# Work task
Write out only the final part of the records below. It begins with the line that contains "Add a new asset with plus icon" and ends with the last line.

# Source data

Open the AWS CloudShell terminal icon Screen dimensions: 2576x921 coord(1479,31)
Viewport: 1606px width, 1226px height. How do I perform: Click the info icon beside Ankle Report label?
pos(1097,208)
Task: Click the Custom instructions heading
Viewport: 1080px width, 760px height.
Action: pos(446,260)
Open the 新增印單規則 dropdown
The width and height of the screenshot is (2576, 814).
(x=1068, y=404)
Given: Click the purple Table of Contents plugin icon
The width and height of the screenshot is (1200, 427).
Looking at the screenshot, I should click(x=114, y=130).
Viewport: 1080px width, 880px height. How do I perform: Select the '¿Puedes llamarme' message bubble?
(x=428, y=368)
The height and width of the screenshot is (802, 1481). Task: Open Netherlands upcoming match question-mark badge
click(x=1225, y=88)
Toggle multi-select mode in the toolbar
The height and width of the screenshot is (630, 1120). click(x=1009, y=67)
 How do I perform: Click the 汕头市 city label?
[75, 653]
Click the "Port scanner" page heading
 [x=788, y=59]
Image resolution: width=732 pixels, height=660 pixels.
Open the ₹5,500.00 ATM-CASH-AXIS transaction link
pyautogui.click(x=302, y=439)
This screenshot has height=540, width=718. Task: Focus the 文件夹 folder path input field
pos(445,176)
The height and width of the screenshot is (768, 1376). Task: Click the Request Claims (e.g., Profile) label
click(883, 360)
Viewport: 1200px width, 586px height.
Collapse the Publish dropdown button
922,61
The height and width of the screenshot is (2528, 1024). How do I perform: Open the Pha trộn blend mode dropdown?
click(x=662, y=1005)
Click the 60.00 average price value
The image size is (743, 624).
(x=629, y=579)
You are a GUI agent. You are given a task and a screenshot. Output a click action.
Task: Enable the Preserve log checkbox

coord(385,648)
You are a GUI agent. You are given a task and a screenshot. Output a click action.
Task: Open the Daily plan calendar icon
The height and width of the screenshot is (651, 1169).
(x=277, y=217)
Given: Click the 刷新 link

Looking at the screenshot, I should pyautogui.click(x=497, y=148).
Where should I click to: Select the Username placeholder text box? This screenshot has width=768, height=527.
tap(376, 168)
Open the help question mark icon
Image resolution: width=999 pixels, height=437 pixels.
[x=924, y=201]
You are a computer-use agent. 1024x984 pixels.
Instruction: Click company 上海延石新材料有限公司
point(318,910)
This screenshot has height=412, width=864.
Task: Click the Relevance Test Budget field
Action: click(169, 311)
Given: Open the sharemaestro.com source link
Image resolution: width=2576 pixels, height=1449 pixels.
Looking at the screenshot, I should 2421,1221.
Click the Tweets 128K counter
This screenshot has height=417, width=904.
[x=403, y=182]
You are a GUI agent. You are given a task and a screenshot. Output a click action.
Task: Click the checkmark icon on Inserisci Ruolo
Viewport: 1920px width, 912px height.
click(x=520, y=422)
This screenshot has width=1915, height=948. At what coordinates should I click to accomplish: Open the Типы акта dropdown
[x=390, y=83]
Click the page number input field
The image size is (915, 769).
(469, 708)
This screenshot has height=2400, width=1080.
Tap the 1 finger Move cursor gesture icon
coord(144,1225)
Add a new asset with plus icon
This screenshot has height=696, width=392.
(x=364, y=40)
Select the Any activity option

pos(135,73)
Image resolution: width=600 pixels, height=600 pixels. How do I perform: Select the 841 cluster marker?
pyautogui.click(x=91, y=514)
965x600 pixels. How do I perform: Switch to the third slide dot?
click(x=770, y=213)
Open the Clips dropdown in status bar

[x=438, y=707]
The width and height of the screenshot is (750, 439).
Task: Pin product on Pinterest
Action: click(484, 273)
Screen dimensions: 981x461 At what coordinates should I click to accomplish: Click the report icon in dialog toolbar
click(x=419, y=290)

# Written answer
Add a new asset with plus icon
This screenshot has height=696, width=392.
(x=364, y=40)
Select the Any activity option

pos(135,73)
Image resolution: width=600 pixels, height=600 pixels. How do I perform: Select the 841 cluster marker?
pyautogui.click(x=91, y=514)
965x600 pixels. How do I perform: Switch to the third slide dot?
click(x=770, y=213)
Open the Clips dropdown in status bar

[x=438, y=707]
The width and height of the screenshot is (750, 439).
Task: Pin product on Pinterest
Action: click(484, 273)
Screen dimensions: 981x461 At what coordinates should I click to accomplish: Click the report icon in dialog toolbar
click(x=419, y=290)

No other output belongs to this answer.